> [DATA LISTING]:
☆ ☆ ☆ ☆ ☆ ☆ ☆

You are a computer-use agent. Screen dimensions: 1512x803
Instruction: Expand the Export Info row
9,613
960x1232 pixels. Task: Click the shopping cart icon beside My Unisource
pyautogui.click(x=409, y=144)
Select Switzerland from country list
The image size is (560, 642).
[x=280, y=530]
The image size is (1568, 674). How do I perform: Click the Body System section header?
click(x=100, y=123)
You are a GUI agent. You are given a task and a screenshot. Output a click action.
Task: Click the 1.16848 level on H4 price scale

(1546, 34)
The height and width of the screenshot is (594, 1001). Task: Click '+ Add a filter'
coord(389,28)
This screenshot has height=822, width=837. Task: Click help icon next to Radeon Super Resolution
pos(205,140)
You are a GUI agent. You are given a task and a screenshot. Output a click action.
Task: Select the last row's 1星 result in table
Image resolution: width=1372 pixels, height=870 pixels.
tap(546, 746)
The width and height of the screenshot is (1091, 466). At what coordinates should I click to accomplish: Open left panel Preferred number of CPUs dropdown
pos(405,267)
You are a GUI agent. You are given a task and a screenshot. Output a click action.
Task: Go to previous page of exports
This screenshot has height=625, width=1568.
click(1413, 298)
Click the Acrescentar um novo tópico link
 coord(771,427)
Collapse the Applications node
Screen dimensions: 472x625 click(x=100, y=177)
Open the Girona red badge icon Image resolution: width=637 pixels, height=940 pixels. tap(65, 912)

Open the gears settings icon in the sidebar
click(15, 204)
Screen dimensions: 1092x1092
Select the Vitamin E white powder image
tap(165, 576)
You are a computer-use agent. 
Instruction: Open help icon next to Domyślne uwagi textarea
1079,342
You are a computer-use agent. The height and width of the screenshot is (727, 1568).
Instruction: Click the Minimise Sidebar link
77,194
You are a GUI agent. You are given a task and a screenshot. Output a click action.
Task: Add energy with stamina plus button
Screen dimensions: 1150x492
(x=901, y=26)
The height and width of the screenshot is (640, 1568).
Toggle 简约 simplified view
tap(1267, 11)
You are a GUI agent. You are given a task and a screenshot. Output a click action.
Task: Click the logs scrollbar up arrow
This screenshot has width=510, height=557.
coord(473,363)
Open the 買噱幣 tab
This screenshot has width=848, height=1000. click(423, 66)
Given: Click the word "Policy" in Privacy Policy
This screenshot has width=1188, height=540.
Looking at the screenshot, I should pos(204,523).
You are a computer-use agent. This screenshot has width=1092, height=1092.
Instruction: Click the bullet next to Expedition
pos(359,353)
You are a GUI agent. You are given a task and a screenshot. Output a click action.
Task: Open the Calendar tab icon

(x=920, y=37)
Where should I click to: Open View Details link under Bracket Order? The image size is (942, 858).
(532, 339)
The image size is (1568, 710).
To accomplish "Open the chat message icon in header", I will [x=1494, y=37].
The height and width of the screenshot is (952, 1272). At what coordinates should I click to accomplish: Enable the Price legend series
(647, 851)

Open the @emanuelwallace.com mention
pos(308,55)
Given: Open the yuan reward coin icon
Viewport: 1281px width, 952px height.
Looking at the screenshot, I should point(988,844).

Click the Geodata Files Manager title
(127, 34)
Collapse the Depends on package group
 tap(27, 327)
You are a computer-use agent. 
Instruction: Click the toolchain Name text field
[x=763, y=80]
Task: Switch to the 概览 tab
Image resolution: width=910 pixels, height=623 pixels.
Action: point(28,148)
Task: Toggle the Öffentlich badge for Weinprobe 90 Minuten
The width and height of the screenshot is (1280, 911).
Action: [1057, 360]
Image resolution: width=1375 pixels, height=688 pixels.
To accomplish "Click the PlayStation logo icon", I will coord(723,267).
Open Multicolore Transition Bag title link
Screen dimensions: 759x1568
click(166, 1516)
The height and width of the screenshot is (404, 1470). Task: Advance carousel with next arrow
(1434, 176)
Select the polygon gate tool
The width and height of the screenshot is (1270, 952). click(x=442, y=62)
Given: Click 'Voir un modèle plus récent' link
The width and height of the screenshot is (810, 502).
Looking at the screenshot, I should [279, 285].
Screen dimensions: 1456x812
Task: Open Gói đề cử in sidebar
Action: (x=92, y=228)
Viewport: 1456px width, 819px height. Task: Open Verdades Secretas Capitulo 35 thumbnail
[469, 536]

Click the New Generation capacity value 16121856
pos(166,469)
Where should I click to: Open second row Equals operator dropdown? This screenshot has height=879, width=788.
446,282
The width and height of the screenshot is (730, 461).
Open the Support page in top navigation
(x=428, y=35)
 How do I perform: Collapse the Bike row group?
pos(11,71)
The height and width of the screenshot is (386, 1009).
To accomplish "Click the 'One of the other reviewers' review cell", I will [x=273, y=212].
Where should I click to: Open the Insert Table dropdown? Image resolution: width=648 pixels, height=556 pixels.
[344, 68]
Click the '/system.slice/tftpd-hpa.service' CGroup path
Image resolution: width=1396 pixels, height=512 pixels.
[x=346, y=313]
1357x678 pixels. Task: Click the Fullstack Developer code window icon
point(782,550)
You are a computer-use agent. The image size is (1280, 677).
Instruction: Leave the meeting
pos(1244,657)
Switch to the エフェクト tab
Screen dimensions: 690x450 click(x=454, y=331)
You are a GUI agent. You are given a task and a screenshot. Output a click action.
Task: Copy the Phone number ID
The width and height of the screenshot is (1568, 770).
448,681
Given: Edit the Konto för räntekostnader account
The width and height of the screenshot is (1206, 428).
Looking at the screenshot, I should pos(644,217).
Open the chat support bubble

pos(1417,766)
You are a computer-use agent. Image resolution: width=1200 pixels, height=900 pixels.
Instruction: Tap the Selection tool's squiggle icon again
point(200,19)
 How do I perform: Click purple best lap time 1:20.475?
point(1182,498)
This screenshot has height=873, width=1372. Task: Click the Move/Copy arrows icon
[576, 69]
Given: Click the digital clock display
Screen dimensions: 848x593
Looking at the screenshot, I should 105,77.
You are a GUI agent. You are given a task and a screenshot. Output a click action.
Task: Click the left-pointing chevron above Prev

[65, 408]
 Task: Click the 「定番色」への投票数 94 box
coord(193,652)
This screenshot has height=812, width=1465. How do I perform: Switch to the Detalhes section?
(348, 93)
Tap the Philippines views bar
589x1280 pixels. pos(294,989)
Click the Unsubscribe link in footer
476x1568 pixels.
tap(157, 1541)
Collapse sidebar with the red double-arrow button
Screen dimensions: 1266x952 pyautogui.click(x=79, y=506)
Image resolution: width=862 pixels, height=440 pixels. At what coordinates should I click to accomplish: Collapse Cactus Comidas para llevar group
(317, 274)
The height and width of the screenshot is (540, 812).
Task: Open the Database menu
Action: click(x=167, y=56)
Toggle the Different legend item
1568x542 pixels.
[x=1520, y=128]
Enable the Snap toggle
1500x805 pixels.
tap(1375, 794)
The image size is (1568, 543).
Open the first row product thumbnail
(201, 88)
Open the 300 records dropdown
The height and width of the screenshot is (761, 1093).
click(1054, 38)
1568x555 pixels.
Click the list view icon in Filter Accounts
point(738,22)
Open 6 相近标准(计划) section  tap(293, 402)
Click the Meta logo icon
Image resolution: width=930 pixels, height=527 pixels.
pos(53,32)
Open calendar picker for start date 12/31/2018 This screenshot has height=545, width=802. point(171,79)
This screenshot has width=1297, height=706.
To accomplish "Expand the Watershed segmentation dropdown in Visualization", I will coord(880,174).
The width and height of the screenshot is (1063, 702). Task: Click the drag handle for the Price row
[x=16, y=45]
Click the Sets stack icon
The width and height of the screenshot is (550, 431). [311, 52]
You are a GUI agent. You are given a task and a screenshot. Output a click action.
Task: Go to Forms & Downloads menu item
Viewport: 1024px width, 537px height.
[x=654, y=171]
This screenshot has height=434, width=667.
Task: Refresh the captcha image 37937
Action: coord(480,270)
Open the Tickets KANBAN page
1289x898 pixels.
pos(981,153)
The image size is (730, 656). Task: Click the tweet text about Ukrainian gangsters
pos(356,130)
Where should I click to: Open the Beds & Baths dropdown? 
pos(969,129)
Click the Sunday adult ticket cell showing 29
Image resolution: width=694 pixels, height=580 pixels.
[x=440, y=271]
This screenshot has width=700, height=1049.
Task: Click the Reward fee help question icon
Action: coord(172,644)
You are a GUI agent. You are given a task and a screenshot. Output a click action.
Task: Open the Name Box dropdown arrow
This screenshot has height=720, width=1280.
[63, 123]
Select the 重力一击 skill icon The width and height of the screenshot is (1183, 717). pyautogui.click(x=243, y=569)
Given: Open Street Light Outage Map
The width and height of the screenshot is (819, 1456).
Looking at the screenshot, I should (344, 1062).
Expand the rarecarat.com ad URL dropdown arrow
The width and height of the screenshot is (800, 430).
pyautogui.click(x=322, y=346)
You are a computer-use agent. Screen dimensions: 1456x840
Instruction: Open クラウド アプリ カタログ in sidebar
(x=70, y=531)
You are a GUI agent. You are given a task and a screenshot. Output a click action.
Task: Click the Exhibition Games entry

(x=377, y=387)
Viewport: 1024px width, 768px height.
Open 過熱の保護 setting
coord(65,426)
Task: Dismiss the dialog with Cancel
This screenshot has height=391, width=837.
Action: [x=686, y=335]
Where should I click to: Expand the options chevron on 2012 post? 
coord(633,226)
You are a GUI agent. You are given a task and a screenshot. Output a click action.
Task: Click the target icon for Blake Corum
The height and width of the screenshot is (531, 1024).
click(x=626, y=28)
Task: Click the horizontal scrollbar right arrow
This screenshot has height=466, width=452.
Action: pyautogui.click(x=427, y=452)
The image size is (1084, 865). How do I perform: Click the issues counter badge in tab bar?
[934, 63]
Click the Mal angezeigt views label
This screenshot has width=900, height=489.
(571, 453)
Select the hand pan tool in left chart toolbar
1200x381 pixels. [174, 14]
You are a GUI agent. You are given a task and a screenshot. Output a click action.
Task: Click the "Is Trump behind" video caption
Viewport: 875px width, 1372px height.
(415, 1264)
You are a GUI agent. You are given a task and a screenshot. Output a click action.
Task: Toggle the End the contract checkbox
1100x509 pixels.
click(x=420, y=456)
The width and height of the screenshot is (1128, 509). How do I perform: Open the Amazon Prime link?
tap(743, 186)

☆ ☆ ☆ ☆ ☆ ☆ ☆

> [ACTIVITY]: Lines holding "computer" in the data above: copy each of them.

> [ANSWER SECTION]:
You are a computer-use agent. Screen dimensions: 1512x803
You are a computer-use agent. 
You are a computer-use agent. The height and width of the screenshot is (727, 1568).
You are a computer-use agent. This screenshot has width=1092, height=1092.
You are a computer-use agent. 
You are a computer-use agent. The image size is (1280, 677).
You are a computer-use agent. Image resolution: width=1200 pixels, height=900 pixels.
You are a computer-use agent. Screen dimensions: 1456x840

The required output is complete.